As these economies wean themselves off coal the demand for hydrogen will skyrocket. With the potential to harness vast quantities of low-cost renewable energy, Australia is well placed to become an energy superpower in a decarbonised global economy.

None of the major industrial companies I visited in Europe sees decarbonisation through a sacrifice lens. There’s no talk of “economy wrecking targets”. Rather, having accepted that the economy must be decarbonised, they are rushing to seize a competitive advantage.
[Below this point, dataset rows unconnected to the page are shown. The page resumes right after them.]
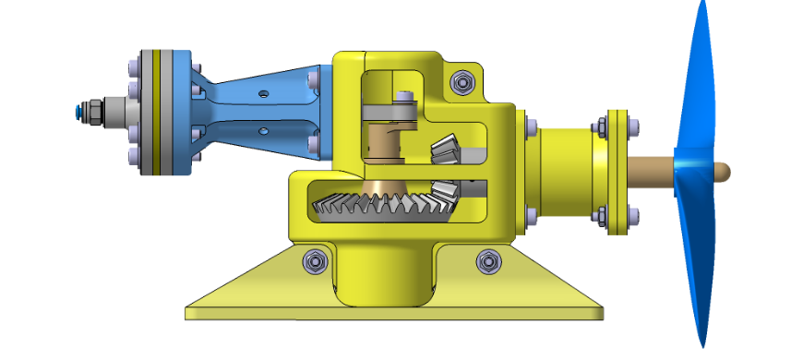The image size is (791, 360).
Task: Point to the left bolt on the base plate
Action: (313, 262)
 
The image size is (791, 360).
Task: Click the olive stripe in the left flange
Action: (156, 111)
Meanwhile, Australia is a world away, in every sense. A rich, talented, capable nation is being held back by a lack of honesty and a lack of imagination – a nation held back by the vested interests of those who profit from the extraction and sale of gas and coal.

Our prime minister is paralysed, unable to acknowledge that fossil fuel emissions are changing the climate, and that the changing climate is hurting Australians.

To which I would add: if Australia, one of the richest countries on Earth, with one of the highest per capita emissions, refuses to do anything about its emissions, how will we be able to ask China, a much poorer country, with much lower per capita emissions to cut hers?  But it is essential that China cut her emissions if we are to avoid 3 degrees C rise by 2100.  1 degree has been bad enough, and as emissions continue to rise, things will only get worse.